If the boyfriend hasn't just woken up, I go about setting at least 7 alarms (I'm not exaggerating it really is at least 7) for 5 min time intervals around my goal wake up time, allowing for snooze. If he has I stay up intending to make it until a reasonable time in which the getting ready process will keep me up until I head out the door. Depending on when I woke up the previous day this often goes through without a hitch, I make it to my classes/work, come home exhausted, but all is well, I'm done, and now probably can't sleep.
Alternatively though, I run out of my lifeblood (caffeine) and/or have overshot my staying power without drastic measures [which are only called for in the case of REAL commitments with consequences like taking some big test (SAT, GRE, MCAT, LSAT so on) or work (cuz there's no such thing as job security in retail and me likey money, incidentally so does my landlord)]. This ALWAYS happens literally an hour before I need to be up anyway. I have the glorious (and by glorious I mean retarded) idea of taking a "nap" and having my boyfriend wake me.
This is the a fore mentioned mistake that I repeatedly make and always ends badly, just sometimes when you're THAT tired it's hard to think clearly about how dumb this is and your brain supplants reason with "me likey sleepy." So when Erich (boyfriend) comes in to wake me up after roughly 45 min of sleep he is met with the angriest, incoherent little bitch you've ever seen.

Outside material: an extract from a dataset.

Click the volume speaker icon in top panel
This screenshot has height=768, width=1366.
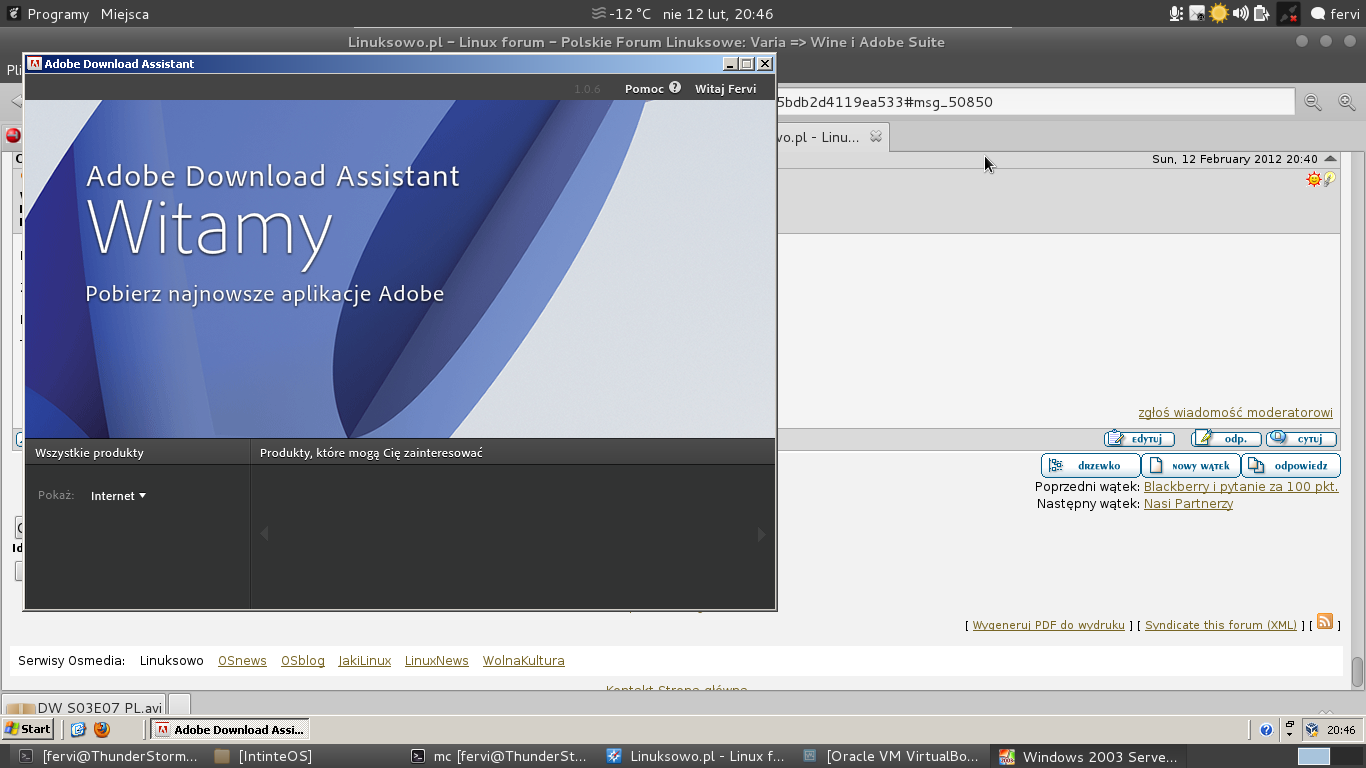[1240, 14]
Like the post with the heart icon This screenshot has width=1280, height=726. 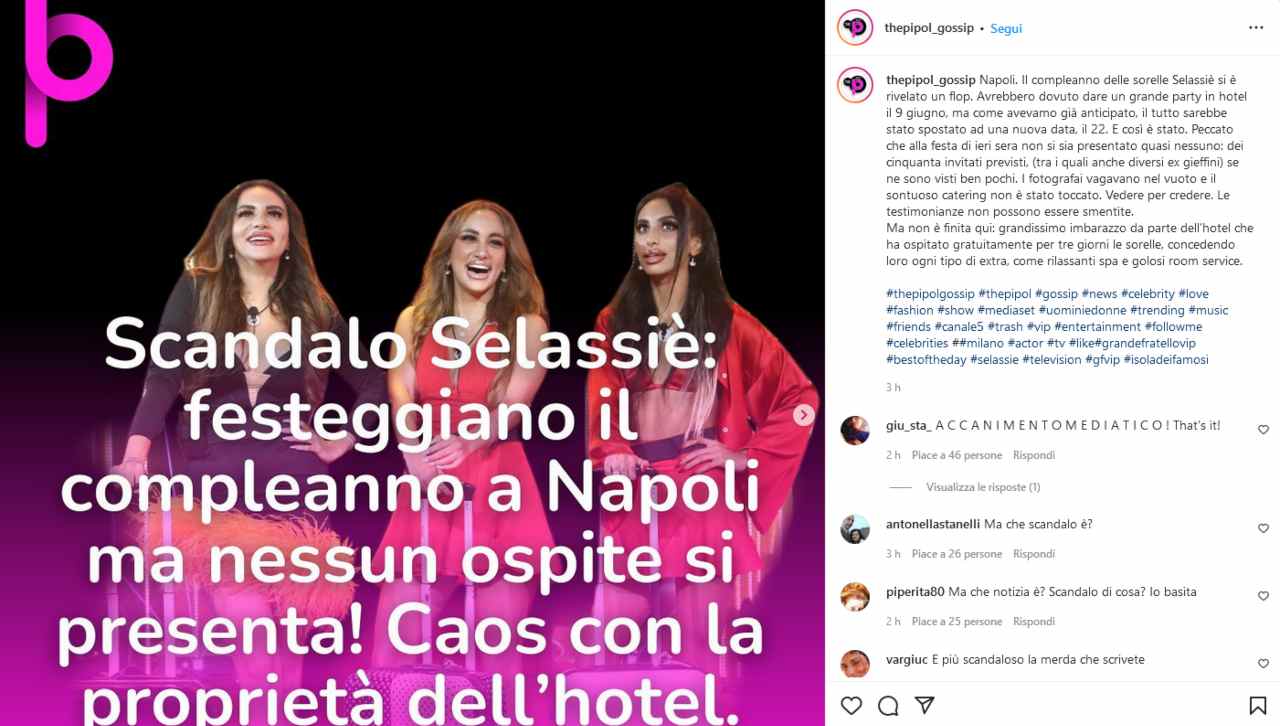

It's seriously amazing how unbelievably pissy I am after less than an hour of sleep. If you have a cat you know most cats hate water. Imagine the way cats act when you try to submerge them in water only transformed into a human you're trying to pull out of bed. This is grossly exacerbated if you need to ask me any questions.
I simply don't have the mental capacity to understand what came out of your mouth while I'm still semi-sleeping, but I still try. Instead of succeeding I either say something that makes no sense, get unreasonably angry because you're not making any sense, or both. Particularly if I answered nonsense, which figuring out some nonsense to answer already pissed me off, then you ask "What does that mean?" which is another question AND requires that I remember the first question AND my nonsense answer AND how I meant the nonsense answer, which makes me downright pissed off at you.
After all this BS I wake up REALLY FUCKING ANGRY, and with 15 minutes to get where I need to be (makes me more angry). Now I'm a rushed little pissed-off ball of confusion and I look like a hot mess. You can see where this outrageously tired, mad, coffee-seeking disaster doesn't function well in class. It's ok though, because with the onset of tape recorders I've found: nap time = any time.
The resultant delirious day goes by and I plan to crash when I get home which is perfect because viola! I'm in bed early! Score! Not... I can't sleep more than 4 hours without actively trying so now I wake up between 5pm and midnight, which gives me better odds of staying up all night tomorrow.